> _Exercise details_: Beginning with the line in which "Instruction: Click the 输出 export button" appears, transcribe each line word for word until the records end. Do not include pictures.
*** Opening Extracted records ***
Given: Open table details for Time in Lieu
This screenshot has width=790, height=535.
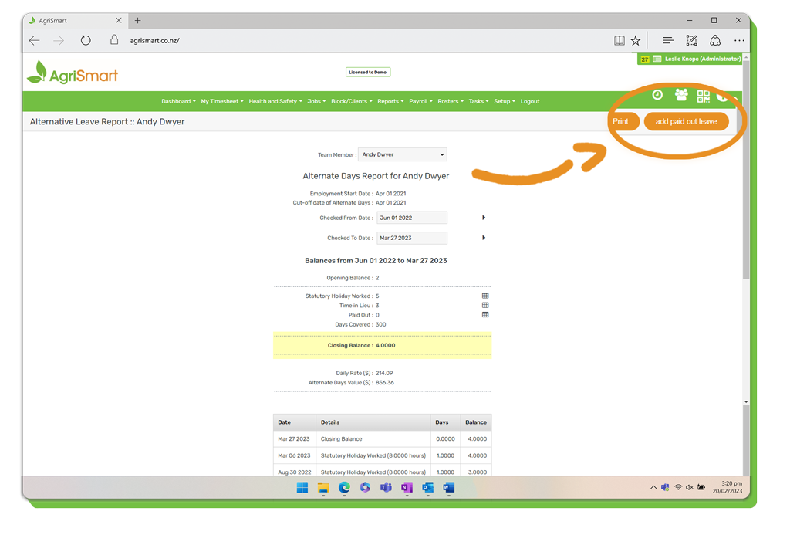Looking at the screenshot, I should coord(485,306).
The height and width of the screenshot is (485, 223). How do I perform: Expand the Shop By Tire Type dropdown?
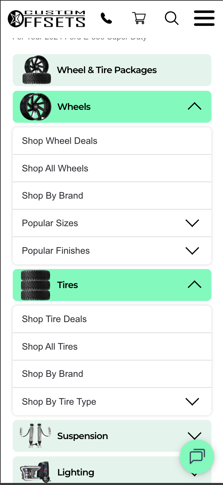pos(192,401)
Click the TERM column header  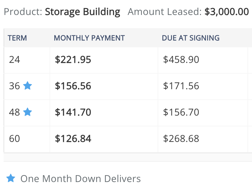click(17, 38)
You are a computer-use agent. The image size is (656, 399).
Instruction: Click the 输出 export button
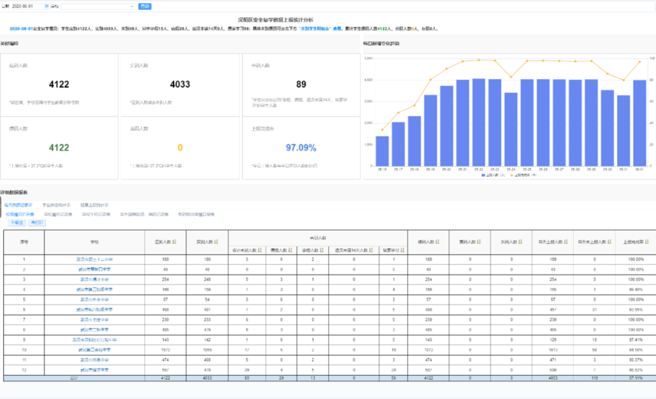point(17,223)
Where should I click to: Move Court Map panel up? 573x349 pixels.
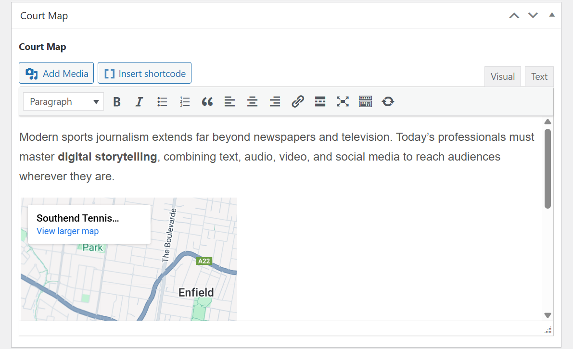514,15
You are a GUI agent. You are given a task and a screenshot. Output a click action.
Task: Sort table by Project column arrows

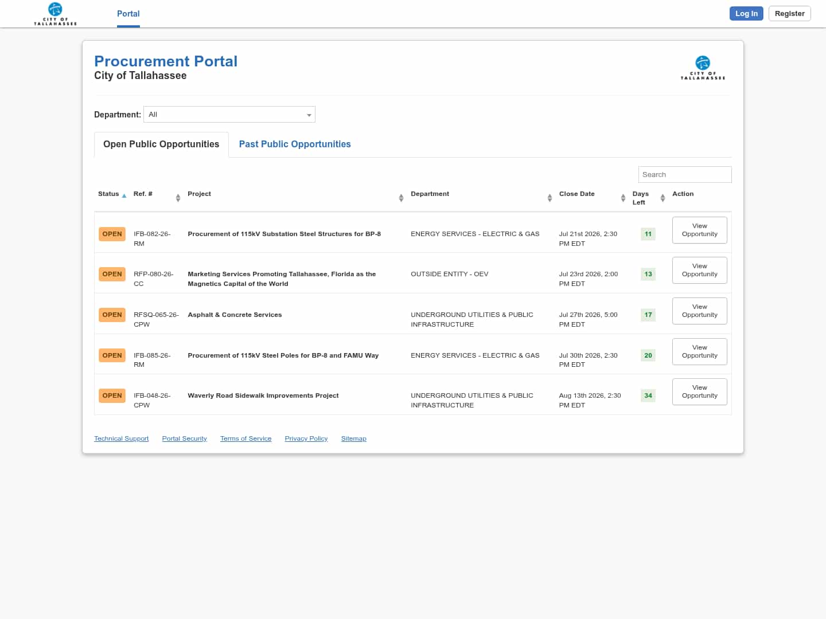click(401, 198)
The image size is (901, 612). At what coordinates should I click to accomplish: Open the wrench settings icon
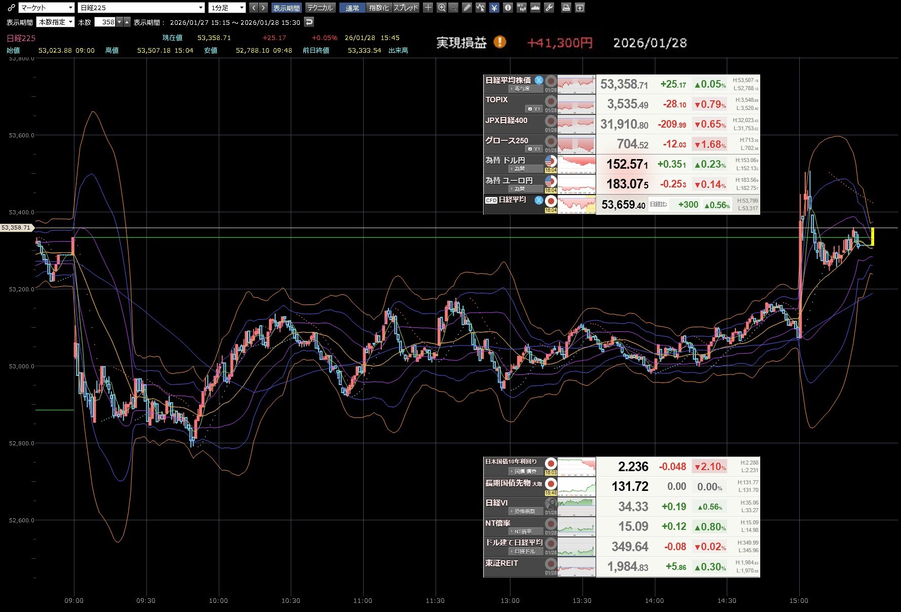(x=549, y=8)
*** Closing Extracted records ***
> _Response area_:
Instruction: Click the 输出 export button
point(17,223)
Where should I click to: Move Court Map panel up? 573x349 pixels.
514,15
You are a GUI agent. You are given a task and a screenshot. Output a click action.
Task: Sort table by Project column arrows

click(401, 198)
The image size is (901, 612). At what coordinates should I click to accomplish: Open the wrench settings icon
(x=549, y=8)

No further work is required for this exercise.